The wisest and godly choice for Jonathan was to join the king he was convinced had been raised by God since it could have avoided so much pain and probably save so much time.

And we face those choices all the time.

How many believers stick with a fallen and unrepentant ‘father’ because of what they had done for them when they were living right? And in their folly, they are convinced they are doing God’s will.

How many believers are stuck in a church that abandoned the faith ages ago because of their fire generations ago?

How many stick to spiritual hearths that are devoid, not only of any coals, but even of ash that indicates a past presence of fire because that is their family culture?

How many believers stick to doctrines and practices they clearly know are unscriptural because they do not want to rock the boat that is their history?

How many know their Bibles enough to know that the way they pray and do religion is unscriptural yet cannot change it because past revivals did it?

How many stick to pretentious traditions that are clearly unscriptural because that the way things have been done?

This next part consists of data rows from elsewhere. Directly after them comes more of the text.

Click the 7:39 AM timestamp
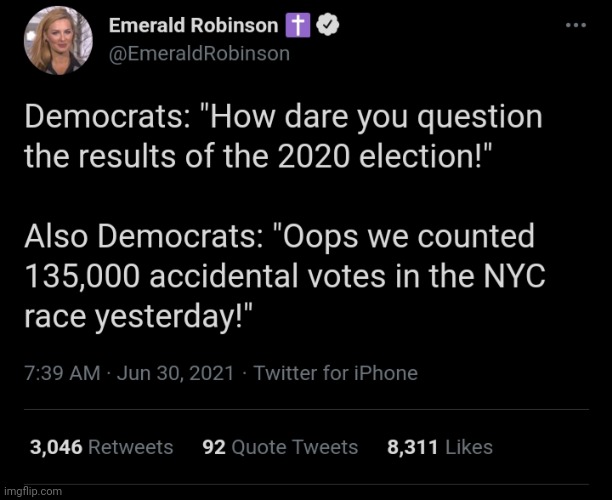The height and width of the screenshot is (500, 612). 62,373
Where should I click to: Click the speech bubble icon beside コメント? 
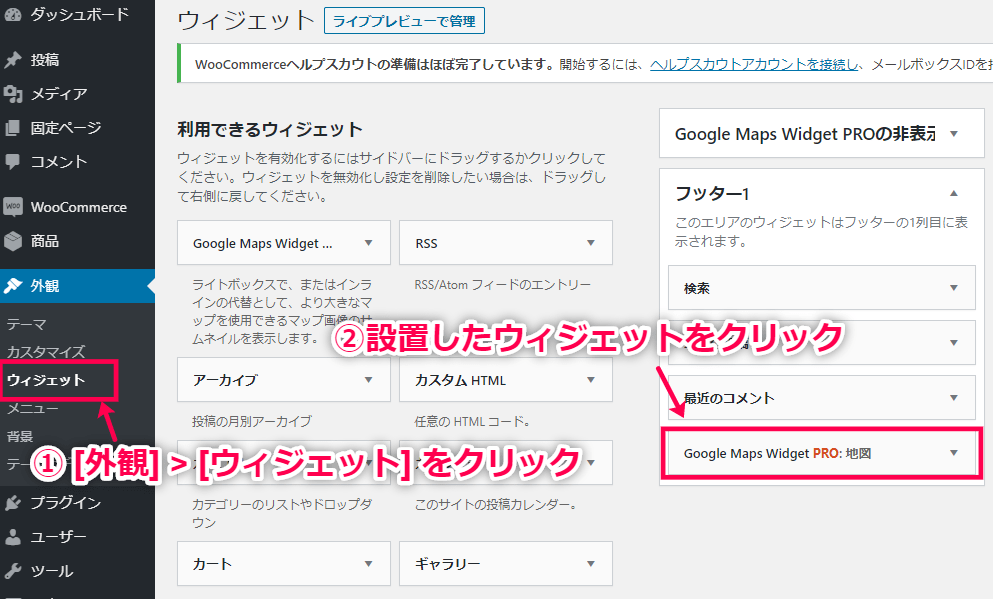(x=13, y=161)
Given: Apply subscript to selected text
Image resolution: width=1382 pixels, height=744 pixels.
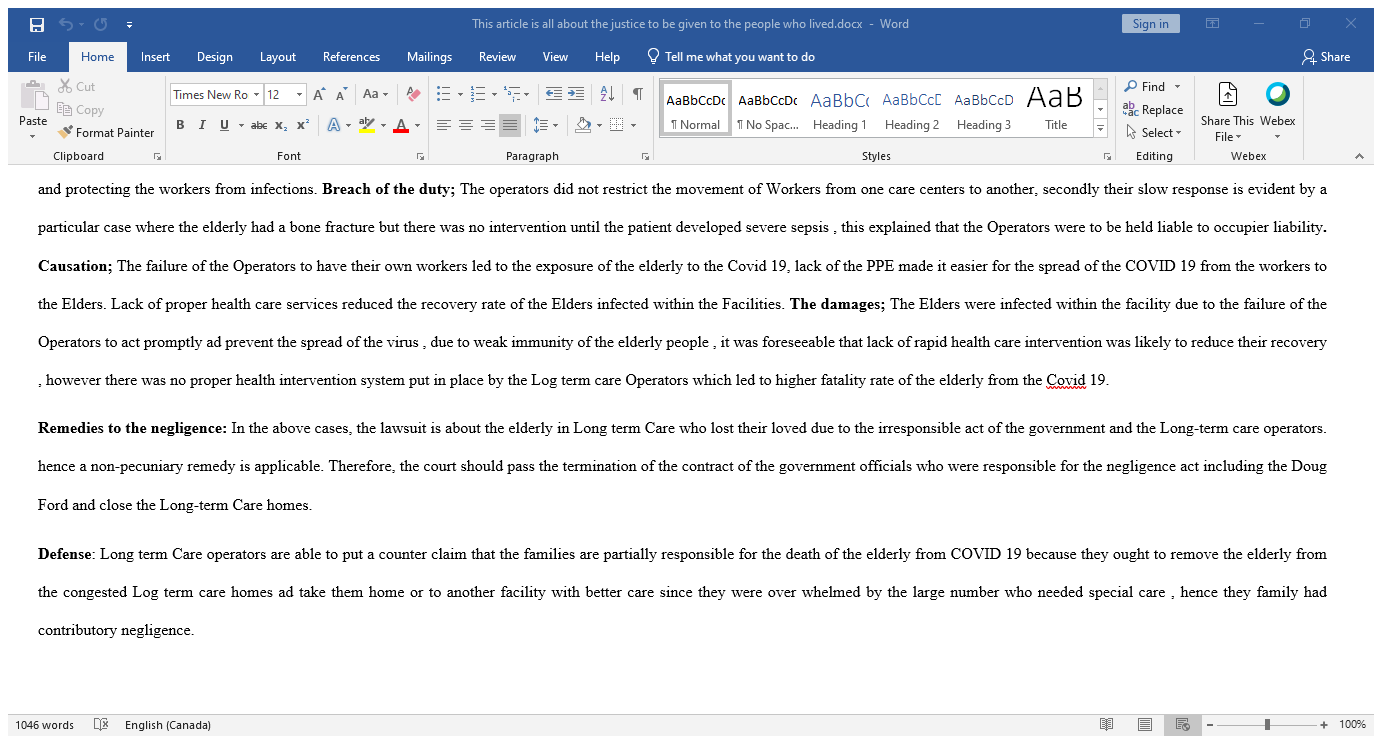Looking at the screenshot, I should (279, 124).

You will wonder why someone should believe and presume to follow Christ yet refuse to leave their traditions, even ecclesiastical ones.

Jonathan died because he was not willing to make a clean break with what was blocking God’s king from reigning. We will die, and we are dying, because we are not willing to leave everything the word of God says we should leave. Or, we are not going the whole hog into where God calls on us to go.

Teaching them to observe all things whatsoever I have commanded you: and, lo, I am with you alway, even unto the end of the world. Amen. (Matthew 28:20)

99% is not all.

Will we walk with all the revelation God releases to us? 

Morgue Doctrines

And Moses said unto Aaron, and unto Eleazar and unto Ithamar, his sons, Uncover not your heads, neither rend your clothes; lest ye die, and lest wrath come upon all the people: but let your brethren, the whole house of Israel, bewail the burning which the LORD hath kindled. And ye shall not go out from the door of the tabernacle of the congregation, lest ye die: for the anointing oil of the LORD is upon you. And they did according to the word of Moses. (Leviticus 10: 6, 7)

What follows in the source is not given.